Criança vive pela mão de Deus

Criança vive pela mão de Deus

Atualizado: Segunda-feira, 10 Janeiro de 2011 as 11:16

Nascida com cinco meses de gestação, a pequena Luiza era menor que a mão do pai.

Trazida nos braços dos pais Lenilson Marques de Araújo, 41 anos, e Cláudia Fernanda de Araújo, 37 anos, a pequena Luiza de Araújo subia ao altar, onde sua vida é testemunho vivo a Deus. “A minha filha nasceu de cinco meses para seis, vinte e cinco semanas de vida.

Ela era apenas um feto”, conta Cláudia.

Considerada um aborto pela medicina, Luiza havia sido condenada antes mesmo de nascer. “Durante a gestação, o médico avisou que Cláudia não conseguiria segurar o bebê no ventre e precisamos ir às pressas para o hospital quando as dores ficaram piores. Chegando, ela foi internada e o médico me disse: ‘As notícias não são boas, só posso salvar uma delas. A mãe está melhor, mas à criança, não dou mais do que dois dias de vida”, explica Lenilson, que continuava confiante em Deus “Ouvi o que o médico me dizia, mas no meu interior eu disse ‘Jesus, eu confio no Senhor e não no que este médico falou’ e procurei a opinião de Deus sobre aquilo tudo que acontecia. Estava com a bíblia nas mãos, abri e a passagem que encontrei ao olhar foi em Romanos 3: 4, que diz: seja sempre Deus verdadeiro e todo homem mentiroso. A palavra me trouxe tranquilidade, porque sabia que Luiza nasceria e ela e Cláudia ficariam bem”.

Realizado com complicações tanto para Cláudia quanto para Luiza, o parto deixou sequelas em ambas. Por conta de um problema médico que impedia que Luiza fosse retirada adequadamente, o cirurgião causou um pequeno dilaceramento na nuca da bebê, enquanto que o útero de Cláudia sofreu uma infecção pós-operatória causada pelas medidas de parto. “Eu passei pela cirurgia de parto com uma toalhinha Sê Tu Uma Benção na mão, que ganhei aqui na igreja alguns dias antes. A cirurgia levou quatro horas e o médico teve de me cortar em formato de X na cesariana para poder retirar Luiza. Depois da cirurgia, a dor que sofria ainda era grande, fiz exames e constatou que houve a infecção e que minha barriga começou a produzir pus sobre a ferida interna.

Precisei fazer a remoção no hospital e ao todo saíram dois litros de pus de minha barriga”.

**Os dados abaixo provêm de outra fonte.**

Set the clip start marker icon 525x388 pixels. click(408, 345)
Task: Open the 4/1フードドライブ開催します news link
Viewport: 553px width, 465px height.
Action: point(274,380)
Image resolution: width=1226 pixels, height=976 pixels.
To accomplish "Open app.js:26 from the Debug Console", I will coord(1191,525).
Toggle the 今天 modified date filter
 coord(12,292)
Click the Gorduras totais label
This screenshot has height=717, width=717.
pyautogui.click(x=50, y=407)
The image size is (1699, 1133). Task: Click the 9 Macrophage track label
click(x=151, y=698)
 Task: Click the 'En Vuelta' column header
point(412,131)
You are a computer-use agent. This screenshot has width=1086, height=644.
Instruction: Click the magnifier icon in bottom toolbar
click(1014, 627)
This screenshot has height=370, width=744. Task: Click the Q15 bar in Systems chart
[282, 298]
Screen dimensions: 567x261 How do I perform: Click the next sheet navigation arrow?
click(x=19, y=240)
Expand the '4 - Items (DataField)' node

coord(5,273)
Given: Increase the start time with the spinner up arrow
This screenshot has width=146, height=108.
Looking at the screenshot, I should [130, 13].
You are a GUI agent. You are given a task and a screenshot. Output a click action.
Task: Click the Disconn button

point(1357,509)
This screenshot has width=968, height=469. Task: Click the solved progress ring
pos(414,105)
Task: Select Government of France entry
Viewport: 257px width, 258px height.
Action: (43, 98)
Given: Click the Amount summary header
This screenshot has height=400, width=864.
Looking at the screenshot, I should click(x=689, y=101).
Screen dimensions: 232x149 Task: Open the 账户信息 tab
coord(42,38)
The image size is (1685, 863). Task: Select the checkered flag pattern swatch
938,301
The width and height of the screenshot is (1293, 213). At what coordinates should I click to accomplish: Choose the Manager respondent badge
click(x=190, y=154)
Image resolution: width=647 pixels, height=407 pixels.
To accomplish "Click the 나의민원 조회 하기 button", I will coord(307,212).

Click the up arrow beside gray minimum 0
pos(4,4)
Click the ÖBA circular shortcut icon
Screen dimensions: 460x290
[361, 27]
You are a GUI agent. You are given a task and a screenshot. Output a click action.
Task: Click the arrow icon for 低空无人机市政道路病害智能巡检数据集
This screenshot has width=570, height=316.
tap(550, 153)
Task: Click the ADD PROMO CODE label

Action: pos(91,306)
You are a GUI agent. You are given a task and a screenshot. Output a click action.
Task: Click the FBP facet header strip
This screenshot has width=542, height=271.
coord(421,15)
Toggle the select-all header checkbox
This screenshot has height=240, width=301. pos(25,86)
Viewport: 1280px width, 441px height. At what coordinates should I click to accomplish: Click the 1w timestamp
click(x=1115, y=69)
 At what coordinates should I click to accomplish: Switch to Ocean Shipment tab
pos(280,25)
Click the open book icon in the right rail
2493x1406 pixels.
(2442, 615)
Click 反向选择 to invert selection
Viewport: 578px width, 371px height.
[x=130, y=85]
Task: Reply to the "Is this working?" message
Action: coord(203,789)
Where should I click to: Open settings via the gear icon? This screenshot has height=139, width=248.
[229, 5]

Surpresos com o nascimento perfeito de Luiza, a própria equipe médica pediu que Lenilson segurasse a filha enquanto bateram uma série de fotos para compor um case universitário para estudos do caso, onde normalmente a criança, ainda em formação, nasce natimorta em maioria esmagadora dos casos. “Luiza nasceu com hemorragia no nível quatro, que é o máximo já constatado pela medicina.

Ela teve duas paradas cardíacas, sofreu quatro operações seguidas, sendo duas delas somente para os olhos, sob risco de ser cega. Ao nascer, ela pesava 450 gramas e agora, com a idade corrigida de três meses, conforme a pediatria, ela hoje pesa 4,800 kg. Ao todo, ela passou quatro meses dentro do hospital depois de nascida”, explica Lenilson.

Entre as fotos retiradas pela fundação, uma foto em questão atrai a atenção devido ao tamanho da mão do pai, Lenilson, ao lado da pequena Luiza. Inspirado pela mão aberta ao lado do bebê na foto, o apóstolo Valdemiro Santiago pede para que Lenilson abra a mão, mede com a dele, depois inicia uma dinâmica junto a Lenilson, onde, com um copo cheio de água até a metade, pede para que Lenilson estenda a mão e segure a água dizendo:

“Todos podemos ver que a mão dele é maior que a filha, então farei um teste: Deus mediu as águas do mundo nas mãos, vamos ver se a mão dele é realmente tão grande quanto parece quando do lado da criança. Se ele segurar essa água na concha da mão, darei um prêmio a ele”.

E, despejando, a água escorre, obviamente, pelos dedos de Lenilson, onde o apóstolo conclui a dinâmica dizendo: “A mão do homem não é nada, mas a mão de Deus segurou todas as águas do mundo e essa mesma mão tocou nesta criança”.